3.2.6 Insulin resistance and metformin

A prospective cohort study observed significantly higher levels of serum testosterone, dehydroepiandrosterone sulfate (DHEAS), fasting blood glucose, fasting insulin and lower insulin sensitivity in the PCOS-RPL population compared to the PCOS population without RPL (23).

Metformin is a relatively well-studied intervention in the context of PCOS and pregnancy loss (Table 5). Metformin decreased early pregnancy loss (EPL) (from 49.4% to 12%) in a cohort of women with PCOS - RPL who conceived on and continued metformin throughout the pregnancy in comparison to those who did not conceive on or discontinued metformin when pregnancy was confirmed (26). The study was performed in 197 PCOS patients of whom only 93 had a history of previous miscarriage. In the entire population (not solely RPL), the rate of early pregnancy loss was significantly decreased from 29.4% to 8.8% when metformin was continued throughout the pregnancy (n= 119) compared to when it was stopped (n=78). These findings are confirmed in a retrospective study which showed the risk of EPL in the metformin group (n=65) and the control group (n=31) was 8.8% and 41.9% respectively (27). In the PCOS-RPL cohort, the risk of EPL was reduced from 53.8% (control group, n=12) to 11.1% (metformin group, n=34). However, no stratification was performed on the number of previous miscarriages.

TABLE 5

Table 5 timing and dose of metformin in relation to miscarriage rate.

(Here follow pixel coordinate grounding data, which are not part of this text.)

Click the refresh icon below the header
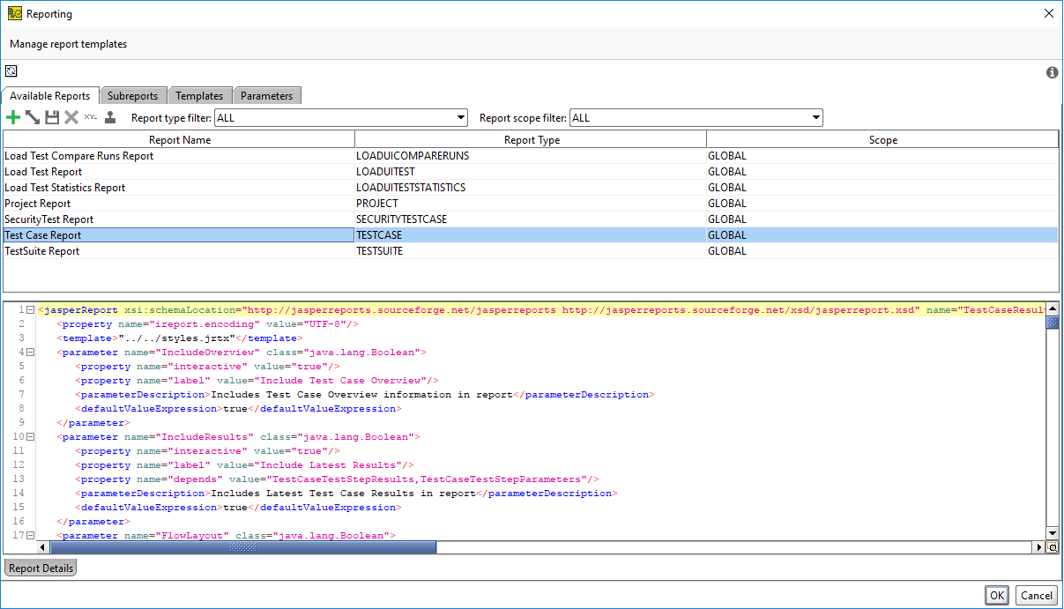Viewport: 1064px width, 609px height. pos(11,71)

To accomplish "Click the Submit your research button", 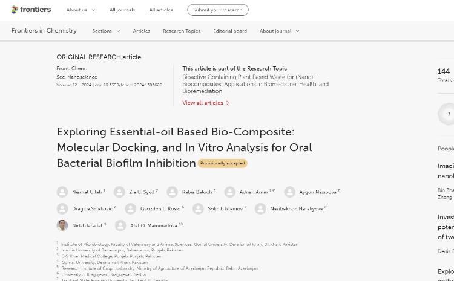I will [217, 10].
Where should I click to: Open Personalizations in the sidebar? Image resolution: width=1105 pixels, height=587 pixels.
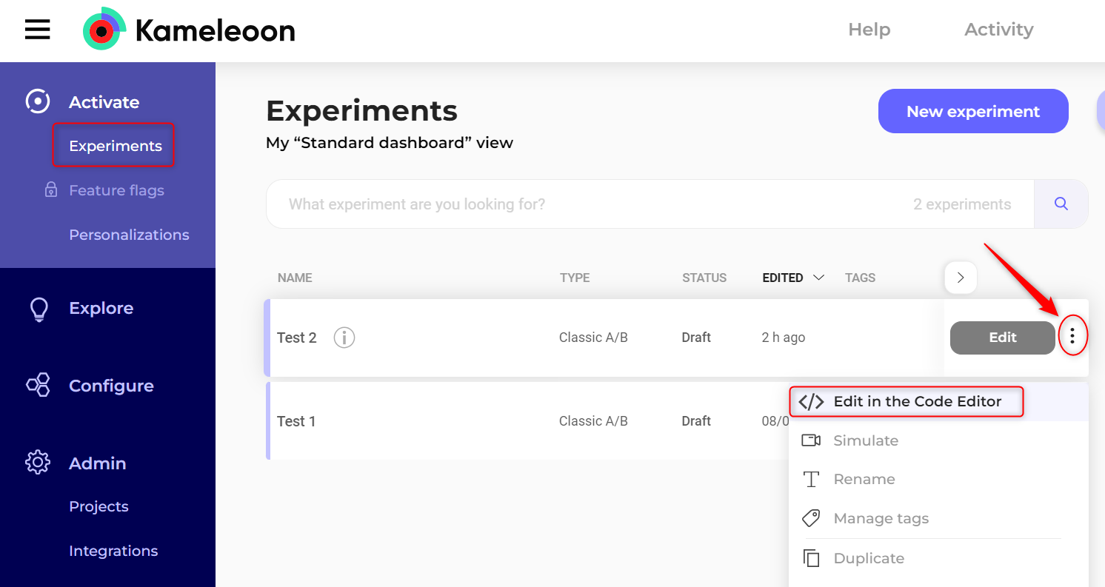click(129, 235)
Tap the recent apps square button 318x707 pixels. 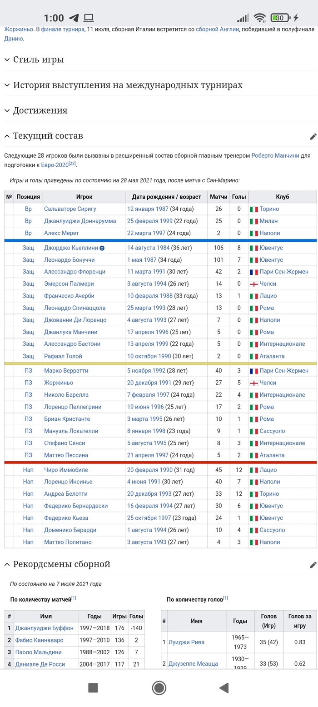pyautogui.click(x=93, y=687)
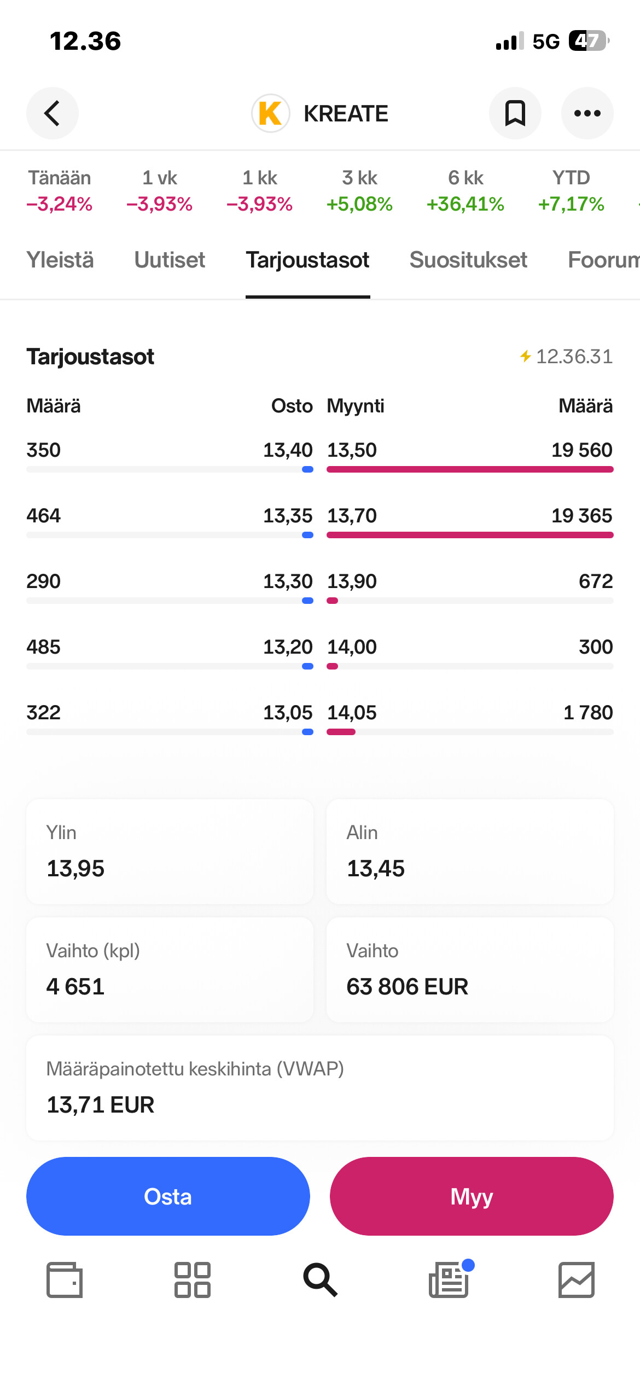
Task: Tap the search magnifier icon
Action: (x=320, y=1279)
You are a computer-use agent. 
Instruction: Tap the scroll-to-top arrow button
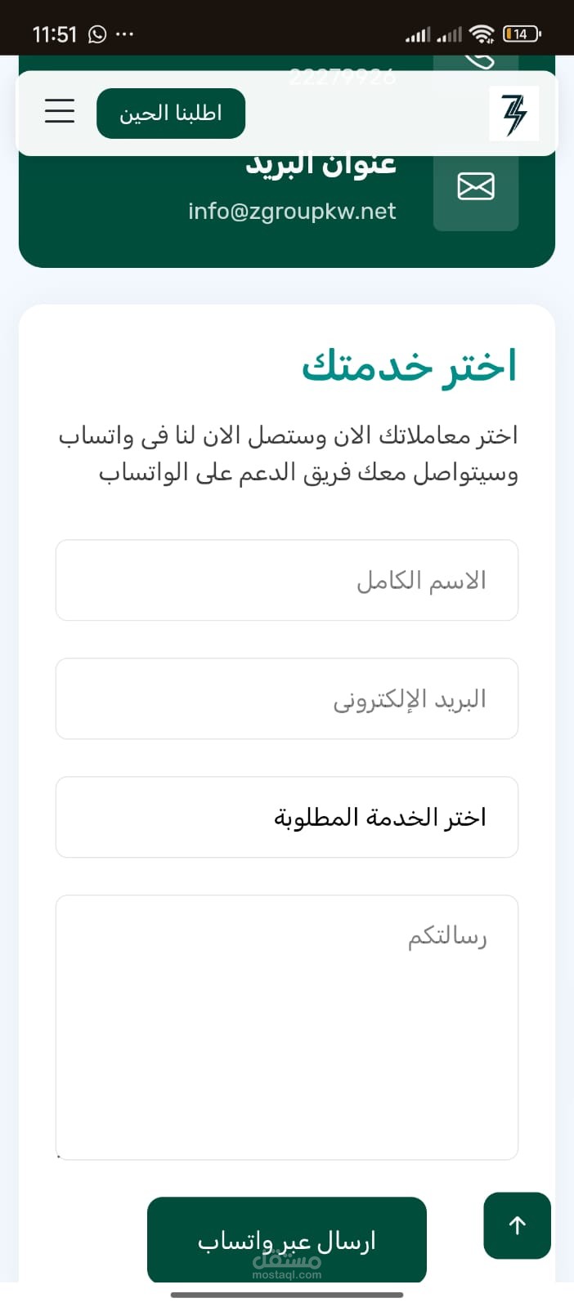(x=517, y=1225)
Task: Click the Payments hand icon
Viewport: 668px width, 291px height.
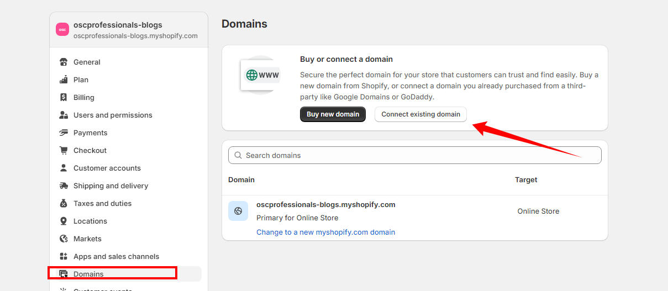Action: coord(64,133)
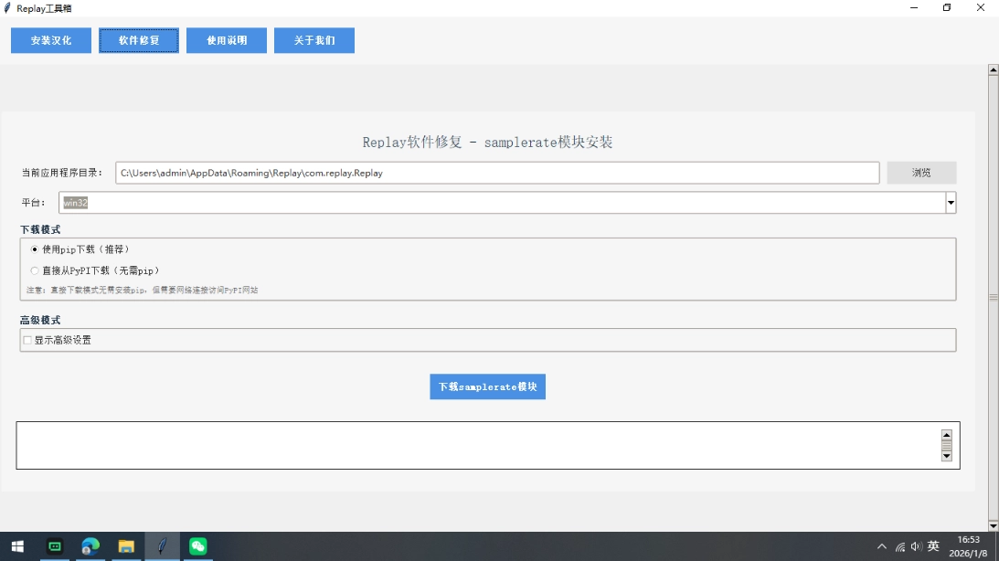This screenshot has width=999, height=561.
Task: Select 直接从PyPI下载 radio option
Action: click(36, 270)
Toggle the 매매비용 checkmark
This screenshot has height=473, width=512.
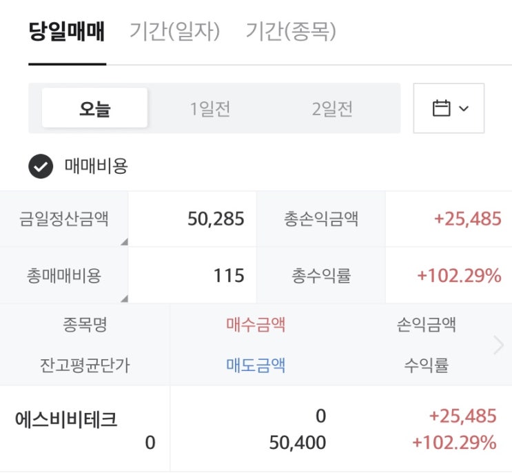(41, 166)
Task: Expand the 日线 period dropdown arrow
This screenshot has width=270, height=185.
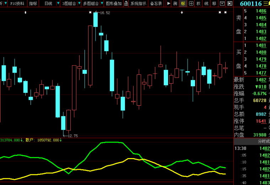Action: (x=58, y=4)
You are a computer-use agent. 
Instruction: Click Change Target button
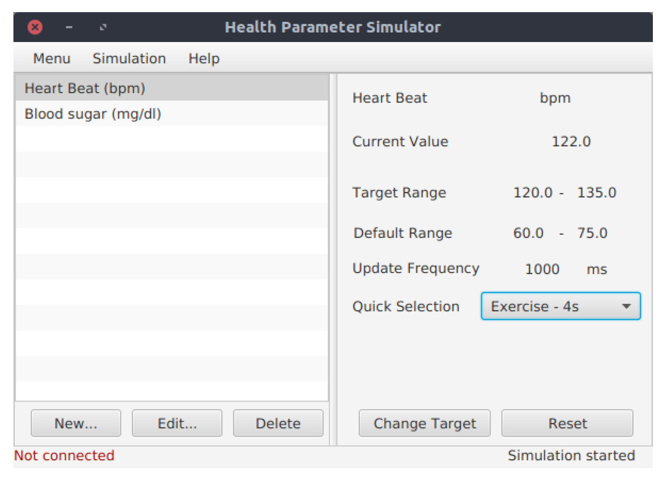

A number of studies were performed on the effect of metformin in the general non-RPL PCOS population. Five studies showed a reduction in miscarriage rate when metformin was administered (44–48). One study reported no difference in pregnancy outcomes between women who stopped metformin therapy after the first trimester, and those who continued metformin for the rest of their pregnancy (47). In a prospective cohort study, miscarriage rate was significantly decreased after metformin therapy in a non-PCOS RPL population when compared to placebo (15% and 55% respectively) (49). Metformin therapy was started before conception and continued throughout the pregnancy. The same study included a PCOS-RPL population which also showed a decreased miscarriage rate after metformin therapy when compared to placebo (25% vs. 66%) but failed to reach statistical significance. Of importance, study populations were small; the PCOS+metformin cohort consisted of 4 women, the PCOS+placebo cohort involved 3 women and the non-PCOS+metformin and non-PCOS+placebo cohort comprised of 13 and 9 women respectively. Furthermore, in the previously described studies, no sub-analysis on the history or number of previous miscarriages was performed. In contrast, a randomized, placebo-controlled study of 320 PCOS women, found no difference in early miscarriage rate between women who received metformin or placebo for three months pre-conception and, if conceived, continued metformin up to 12 weeks of gestation (7). However, in this study, no sub-analysis on the population with previous early miscarriages was performed, making it difficult to identify patients with RPL within the PCOS study cohort. Also, obese women received a higher dose of metformin than non-obese women; 2000mg/day and 1500mg/day respectively.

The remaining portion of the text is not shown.